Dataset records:

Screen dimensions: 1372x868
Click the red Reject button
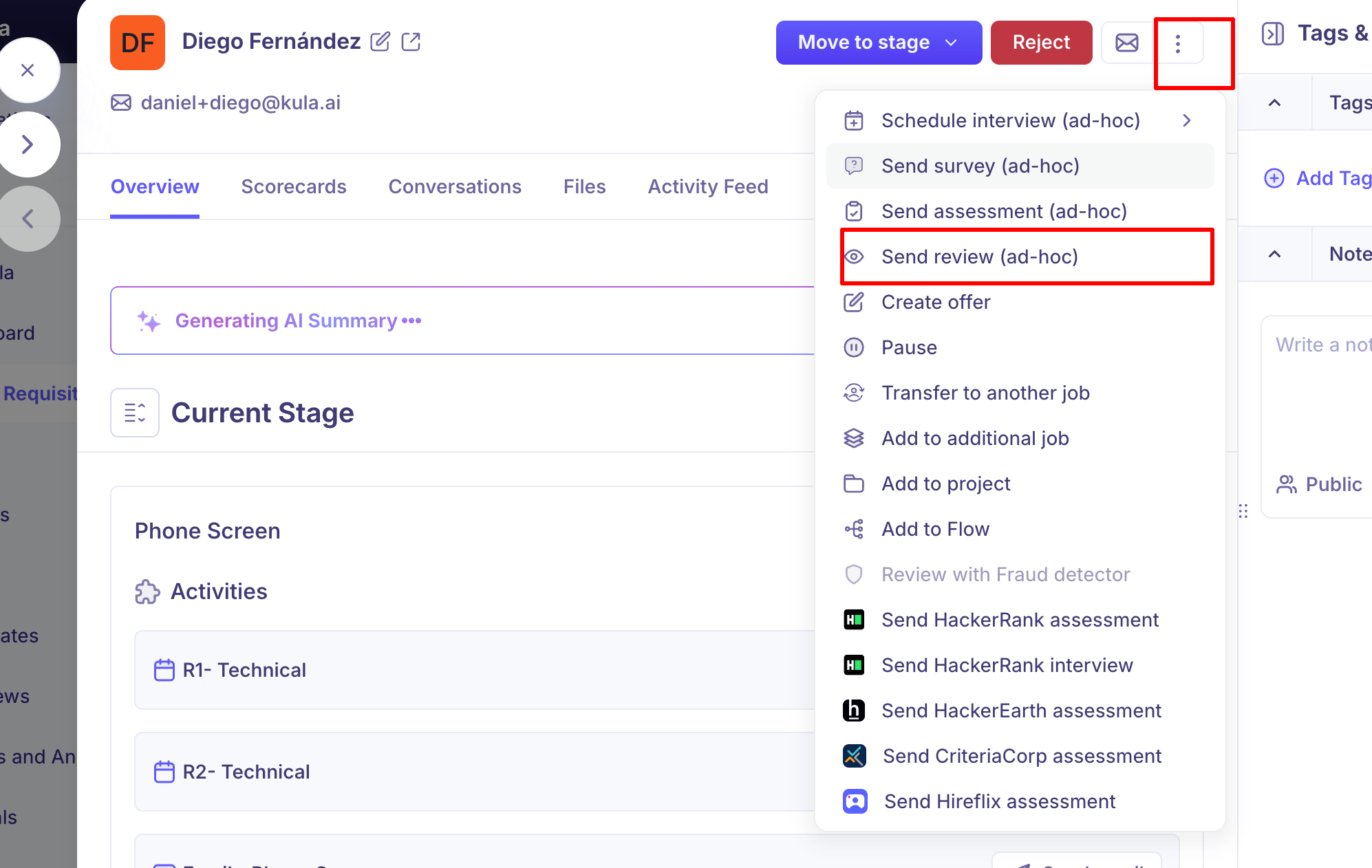point(1041,43)
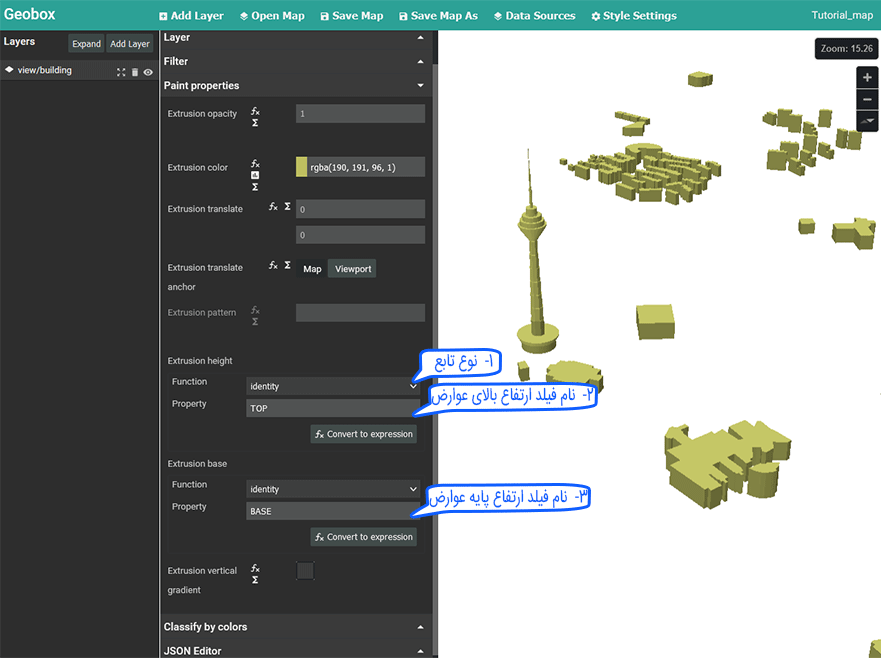Zoom out the map with minus button

pos(867,99)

What is required: Put every line of the records above into a JSON list of strings, one string per line, and skip the blank lines. Leave the pictures out of the list.

Solved exercise:
[
  "Screen dimensions: 1372x868",
  "Click the red Reject button",
  "point(1041,43)",
  "Zoom out the map with minus button",
  "pos(867,99)"
]